The above informs of a pattern of Mao’s approach to science and technology. First, there was an emphasis on the development of science and technology for the purpose of national security, which included improving China’s authority and bargaining power in international affairs. The second was the approach of taking science to the masses, in part driven by an ideology of anti-intellectualism and in part by the need to tackle immediate problems faced by society. At the end of the day, for Mao, while science and scientists were important, what mattered more was whether they were ‘red.’

Red and expert

For Mao’s successor Deng Xiaoping, however, that was not the only characteristic that mattered. On March 18, 1978, Deng addressed the National Conference on Science in Beijing, setting out a vision for the future of scientific development in China. It was a speech that resonated with themes debated in the late 1800s. Deng lashed out at the ‘Gang of Four’ — a faction of the Chinese Communist Party — for seeking to “wantonly sabotage the cause of science.” He bluntly acknowledged that China had fallen behind other world powers in scientific advancement, while emphasising ancient achievements, i.e., the “four great inventions” of paper, printing, the compass and gunpowder. In doing so, he outlined a pathway for the future, proclaiming science and technology as productive forces.

# AVAILABLE DATA

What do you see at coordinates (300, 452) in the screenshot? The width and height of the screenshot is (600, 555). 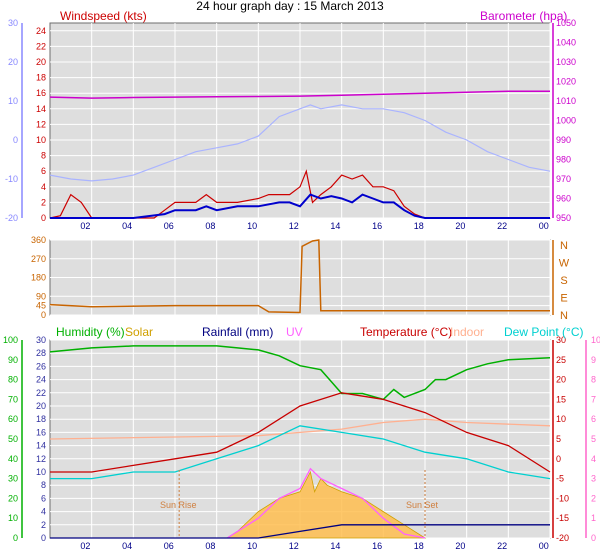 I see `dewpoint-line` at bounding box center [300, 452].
--
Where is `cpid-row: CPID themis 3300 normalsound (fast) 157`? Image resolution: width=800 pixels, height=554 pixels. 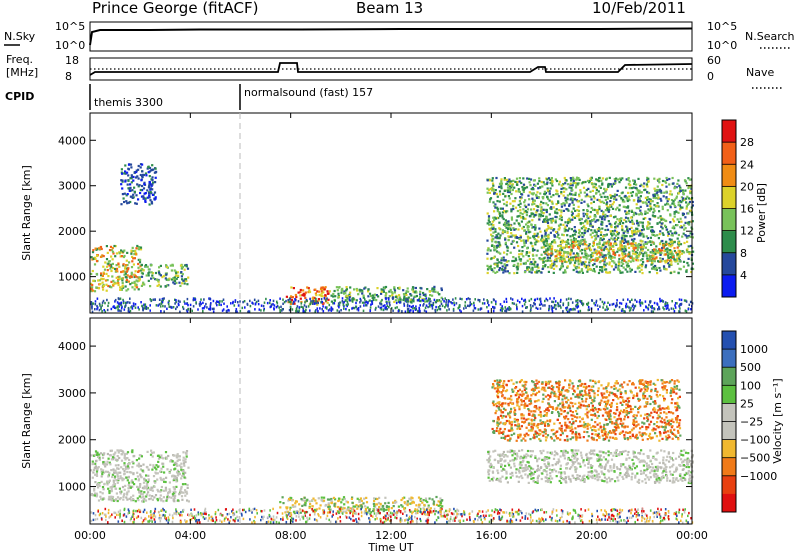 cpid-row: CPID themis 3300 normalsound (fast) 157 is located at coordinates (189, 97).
...
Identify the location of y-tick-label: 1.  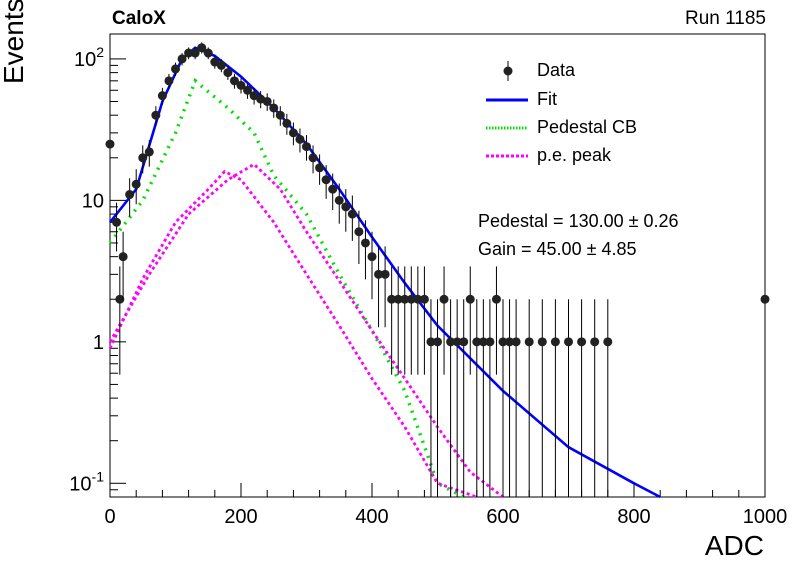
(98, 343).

# SET OF TASKS
1. Change part of the passage on science policy under Mao and Deng: reproduce it from "Red and expert" up to and including "as productive forces.", with "National Conference on Science" replaced by "National Science Conference".
2. In the passage on science policy under Mao and Deng, turn the paragraph beginning "For Mao’s successor Deng Xiaoping" into a short bulleted list that keeps its main facts.
3. According to the passage on science policy under Mao and Deng, which ancient achievements did Deng name as the "four great inventions"?

# SOLUTIONS PER TASK
1.
Red and expert

For Mao’s successor Deng Xiaoping, however, that was not the only characteristic that mattered. On March 18, 1978, Deng addressed the National Science Conference in Beijing, setting out a vision for the future of scientific development in China. It was a speech that resonated with themes debated in the late 1800s. Deng lashed out at the ‘Gang of Four’ — a faction of the Chinese Communist Party — for seeking to “wantonly sabotage the cause of science.” He bluntly acknowledged that China had fallen behind other world powers in scientific advancement, while emphasising ancient achievements, i.e., the “four great inventions” of paper, printing, the compass and gunpowder. In doing so, he outlined a pathway for the future, proclaiming science and technology as productive forces.

2.
- Deng Xiaoping, Mao's successor, did not treat being "red" as the only characteristic that mattered.
- On March 18, 1978, he addressed the National Conference on Science in Beijing and set out a vision for China's scientific development.
- The speech echoed themes debated in the late 1800s.
- He attacked the "Gang of Four," a faction of the Chinese Communist Party, for seeking to "wantonly sabotage the cause of science."
- He admitted that China had fallen behind other world powers in science. He also stressed its ancient "four great inventions": paper, printing, the compass and gunpowder.
- He proclaimed science and technology to be productive forces.

3. Paper, printing, the compass and gunpowder.